Merge Trees -> Create Index of Original Tree as Friend

bleu65 · September 6, 2022, 12:17pm

Hello,

I’m combining my skimmed monte carlo in root files. I have a tree named in “Event” in a bunch of files and I combine them like:

TChain* eventsMerged = new TChain("Event");
for (const auto& filename : inputFiles)
  {eventsMerged->Add(filename.c_str());}
Long64_t operationCode = eventsMerged->Merge(outputFile.c_str());

so far, so good.

However, I’d like to preserve which file or tree these came from (even it just an int index that counts) so I can trace back events. I keep an event ID inside each event, so that’s fine, but these can be degenerate from different ‘runs’ in different skimmed files I’m merging. Is there a way to do this?

I imagined creating a friend TTree with 1x leaf that is something like int originalTTreeID.

E.g. (fictional) data would look like (for some skimmed data):

EventID     originalTTreeID
12              1
26              1
11              2
12              2
14              2
4               3
.... etc

Many thanks,
Laurie

etejedor · September 6, 2022, 2:23pm

Hello,

@pcanal can perhaps comment on how one would usually do this.

pcanal · September 6, 2022, 5:50pm

If you do need to keep the distinction of which TTree comes from which files, what is the benefit/advantage to merge the files in you case?

bleu65 · September 6, 2022, 5:55pm

So, in the mean time, I looped over each of my files I’m merging and built up a vector of N entries in each. I then created a friend tree in the new output file and for n events in that file, Fill n times the index. A bit cludgy but worked. Is there a better way?

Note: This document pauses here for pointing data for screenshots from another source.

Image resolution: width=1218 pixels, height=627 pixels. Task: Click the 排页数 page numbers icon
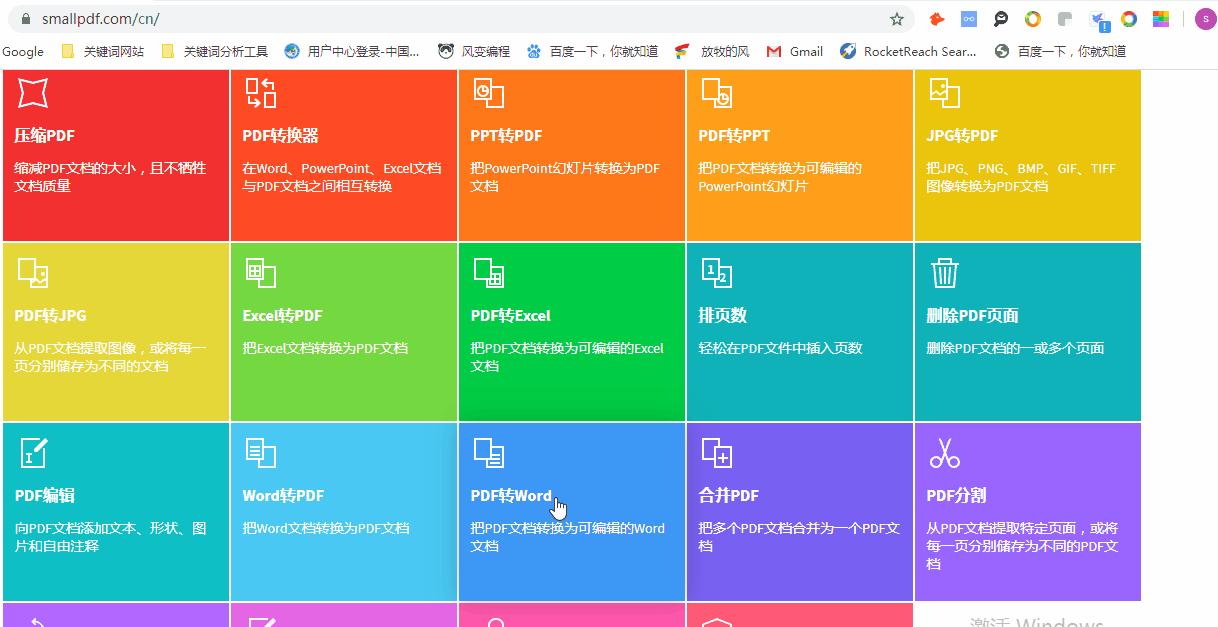[716, 273]
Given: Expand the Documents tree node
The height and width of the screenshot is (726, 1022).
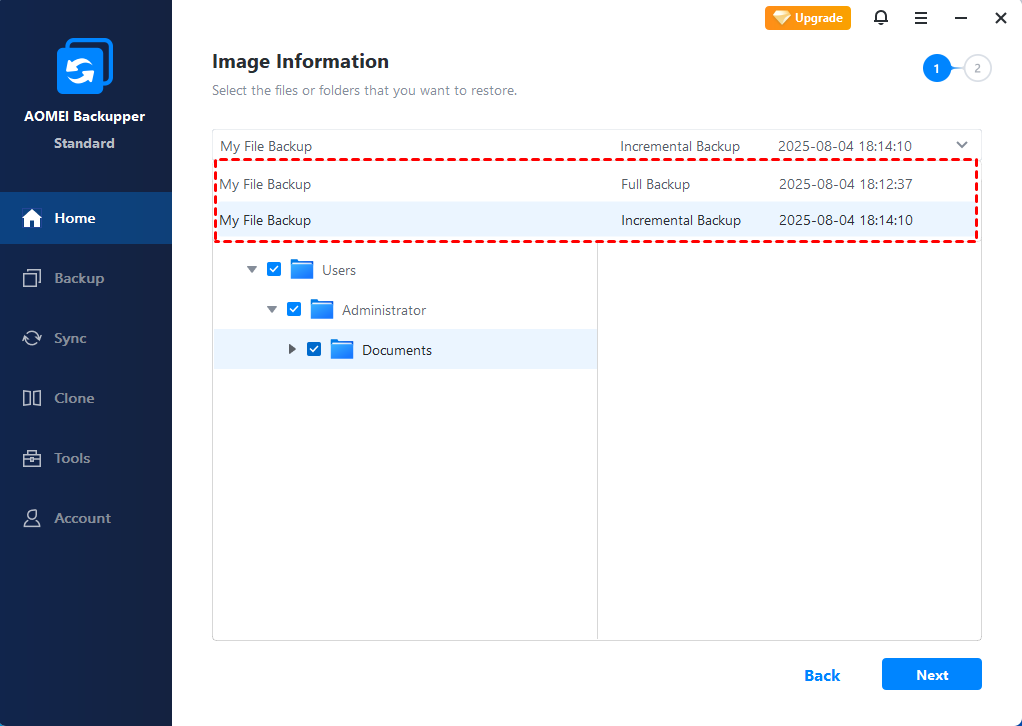Looking at the screenshot, I should tap(292, 349).
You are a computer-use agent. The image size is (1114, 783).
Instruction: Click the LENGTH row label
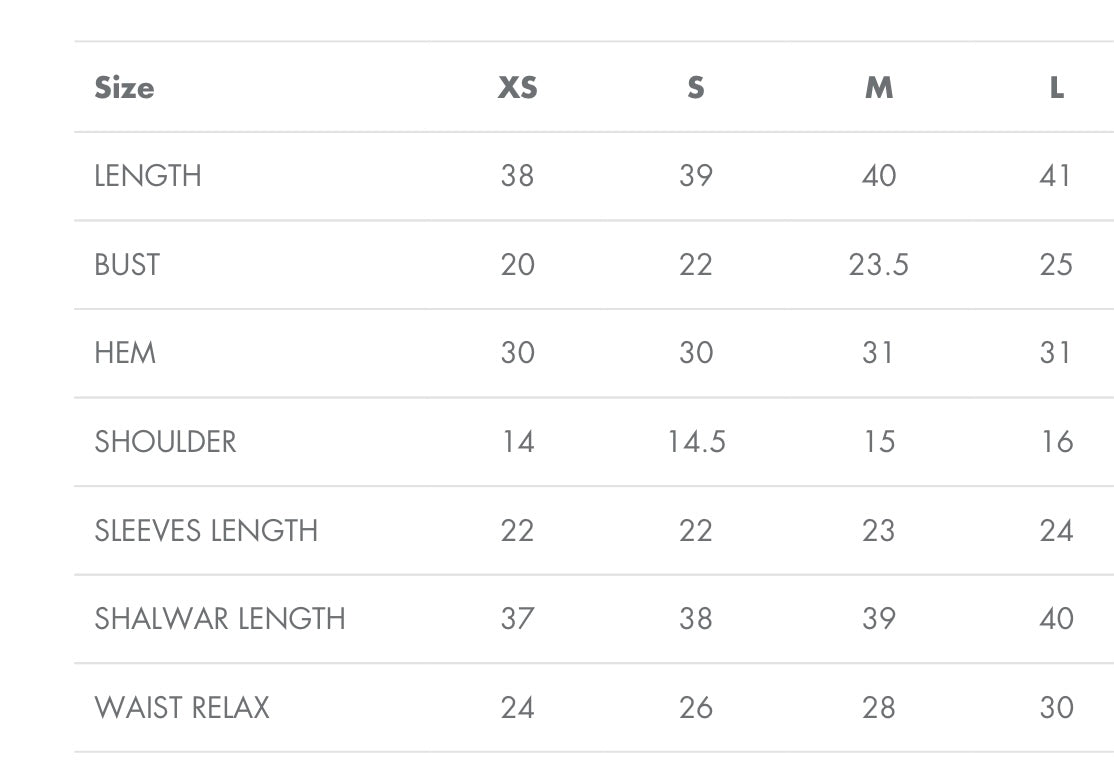[148, 176]
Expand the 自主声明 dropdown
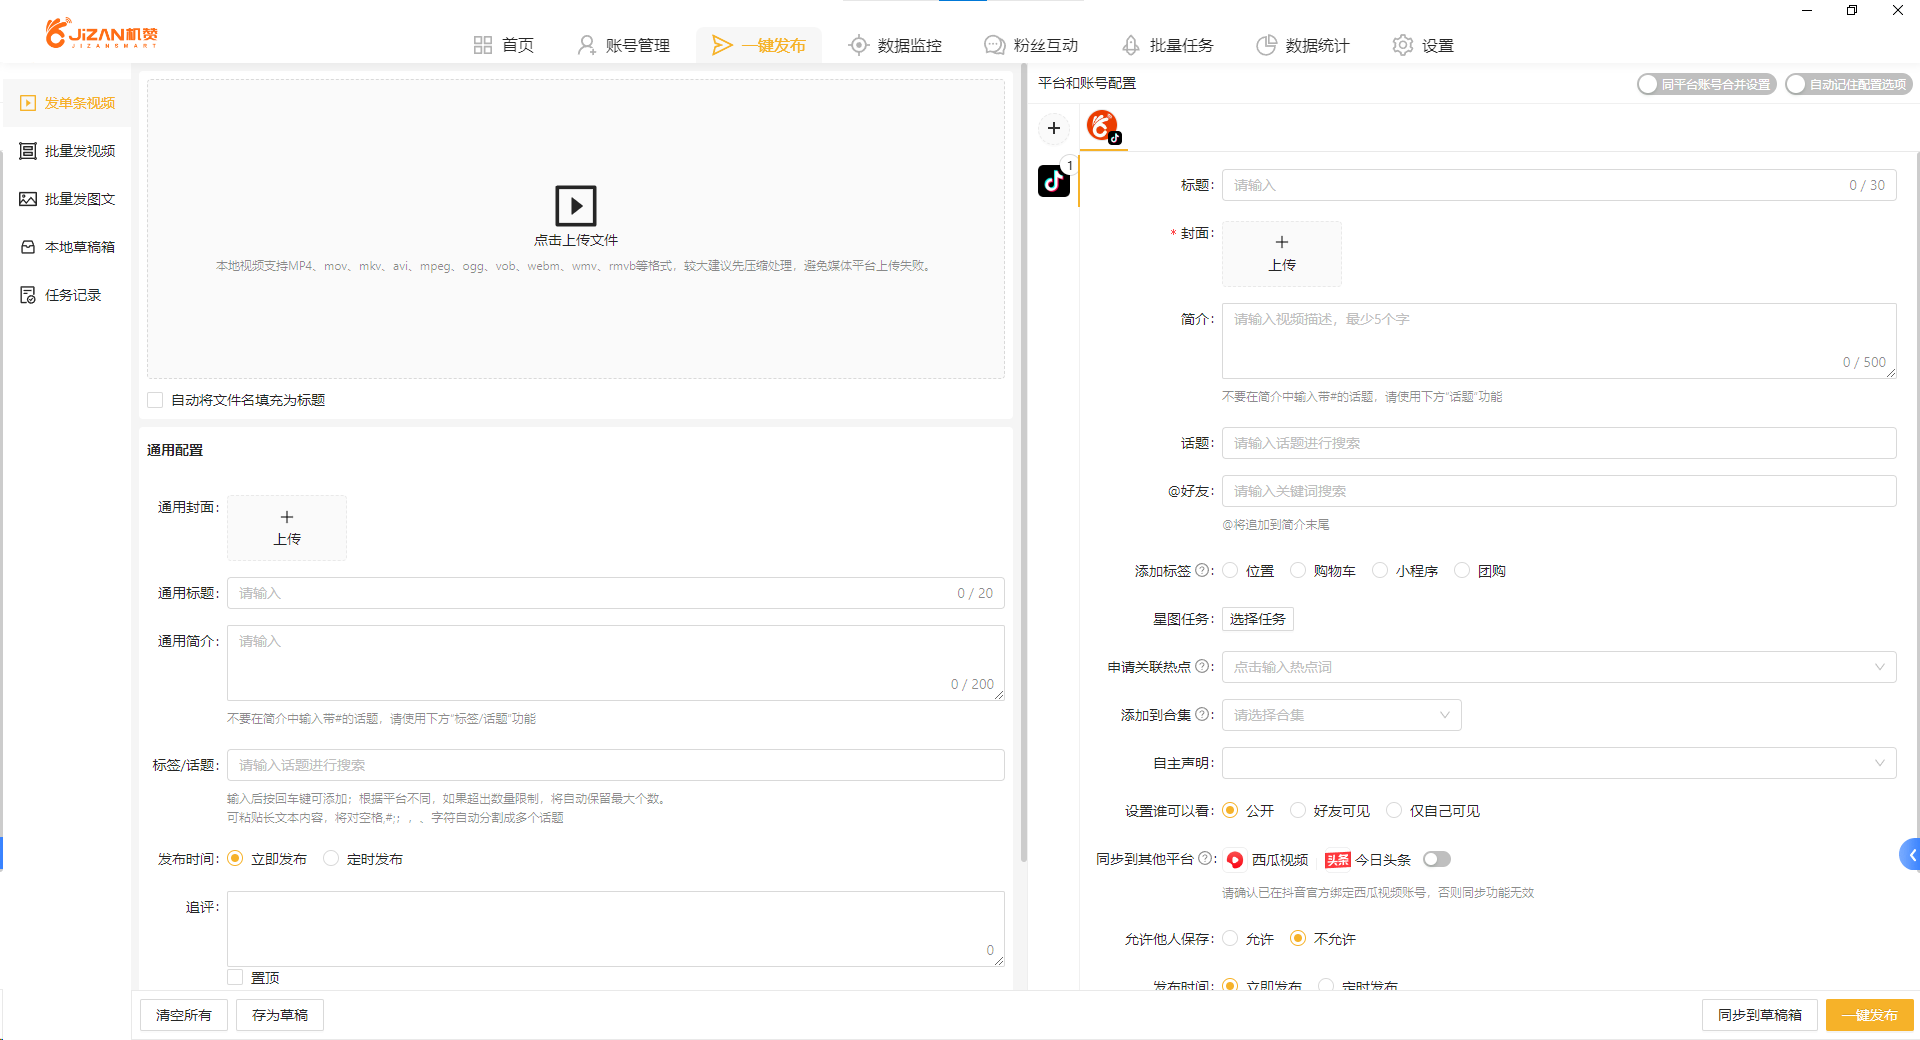Image resolution: width=1920 pixels, height=1040 pixels. pos(1558,763)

std::vector<unsigned long long int> nEventsPerTree;
for (const auto& filename : inputFiles)
  {
    TFile* f = new TFile(filename.c_str(), "READ");
    TTree* eventTree = dynamic_cast<TTree*>(f->Get("Event"));
    nEventsPerTree.push_back(eventTree->GetEntries());
    f->Close(); delete f;
  }

// in the output file... after merging... looks like
//TFile* output = new TFile("output.root", "UPDATE");
TTree* eventCombineInfoTree = new TTree("EventCombineInfo", "EventCombineInfo");
UInt_t originalID = 0;
eventCombineInfoTree->Branch("combinedFileIndex", &originalID);
for (int fileIndex = 0; fileIndex < (int)nEventsPerTree.size(); fileIndex++)
  {
    unsigned long long int v = nEventsPerTree[fileIndex];
    for (unsigned long long int j = 0; j < v; j++)
      {
        originalID = (UInt_t)fileIndex;
        eventCombineInfoTree->Fill();
      }
  }
TTree* eventTree = dynamic_cast<TTree*>(output->Get("Event"));
eventTree->AddFriend(eventCombineInfoTree);}

bleu65 · September 6, 2022, 5:58pm

I skim my original monte carlo down to ~ 1% of it’s original size. I combine files to avoid having thousands of tiny files. But I still need to be able to retrace an event to a run and therefore seed value.

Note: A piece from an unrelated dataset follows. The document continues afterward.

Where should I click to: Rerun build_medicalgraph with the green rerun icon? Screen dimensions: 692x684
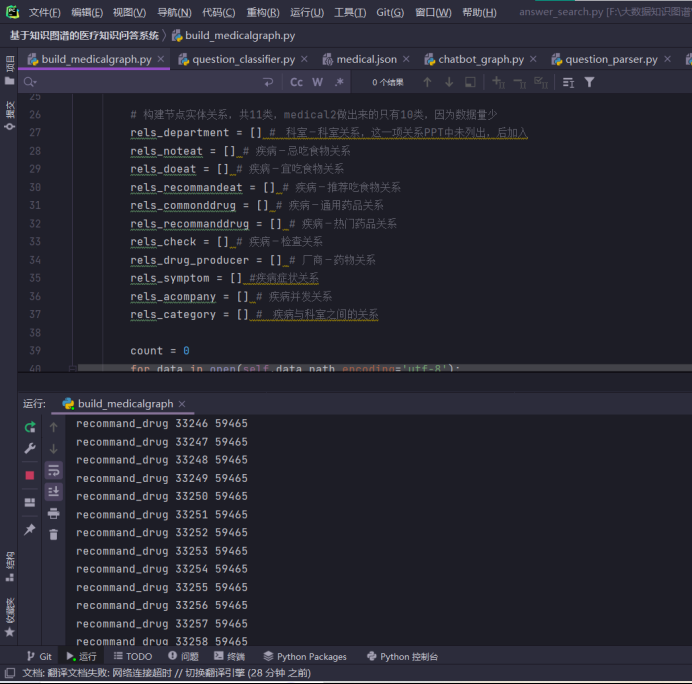pyautogui.click(x=30, y=427)
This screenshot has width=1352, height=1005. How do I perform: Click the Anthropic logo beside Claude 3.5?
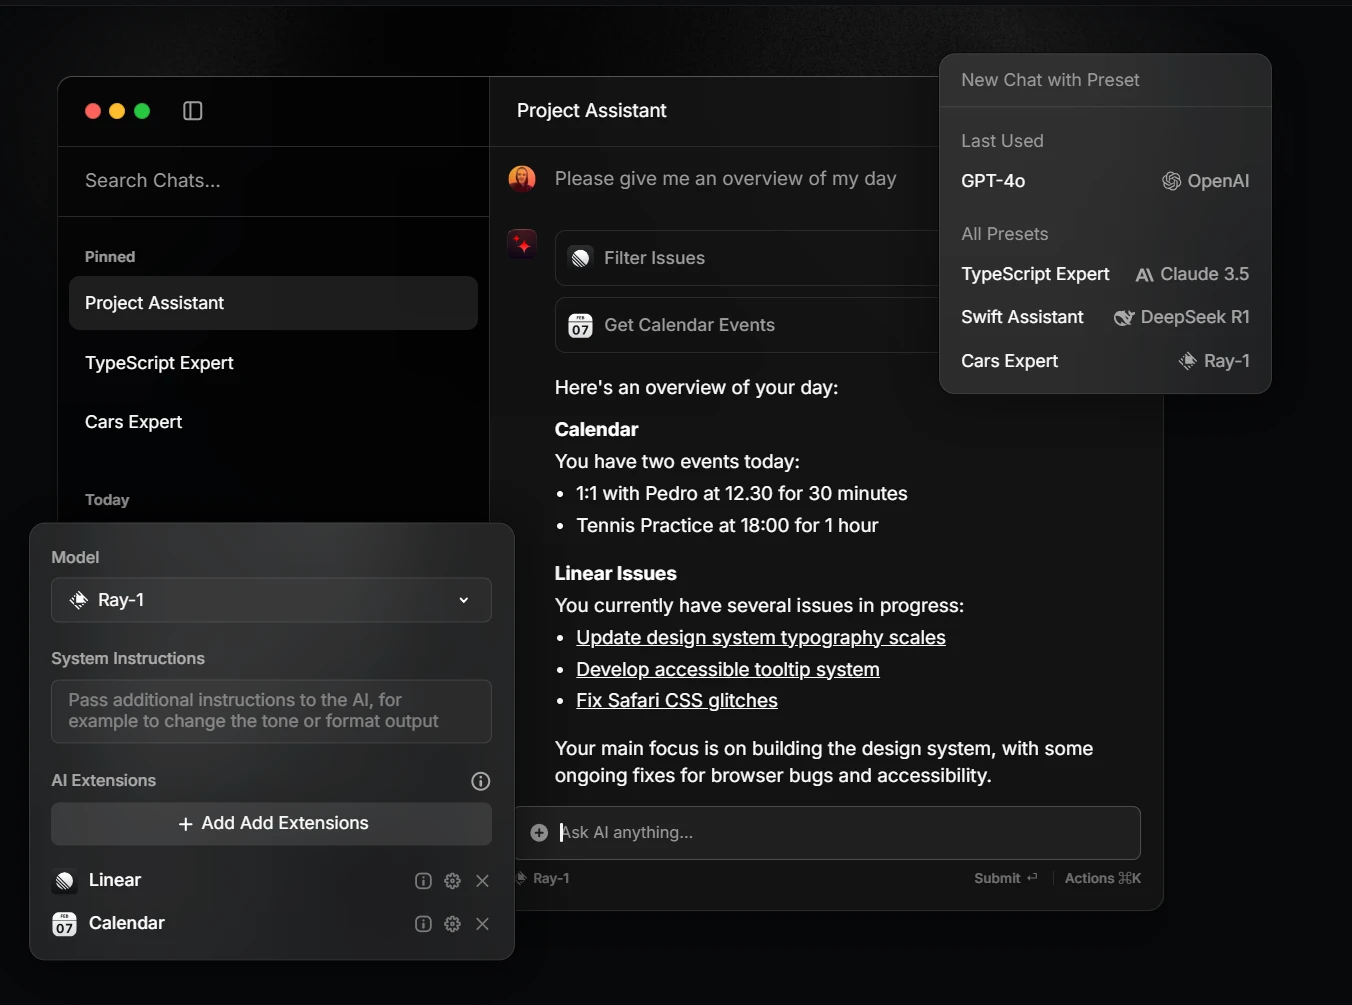[1143, 274]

The skimming is used to prepare a handoff file to a detector simulation but the original monte carlo contains much more detailed information.

I guess there just isn’t such a feature?

pcanal · September 6, 2022, 6:11pm

Usually when creating the original tree (that are eventually skimmed), there is enough information to uniquely identify the entries. Very often a “run number” is used in addition to the “event number”.

An alternative could be that at the time you are doing the skimming you add new column/branch and filled it with the unique information (i.e your file number).

system · September 20, 2022, 6:12pm

This topic was automatically closed 14 days after the last reply. New replies are no longer allowed.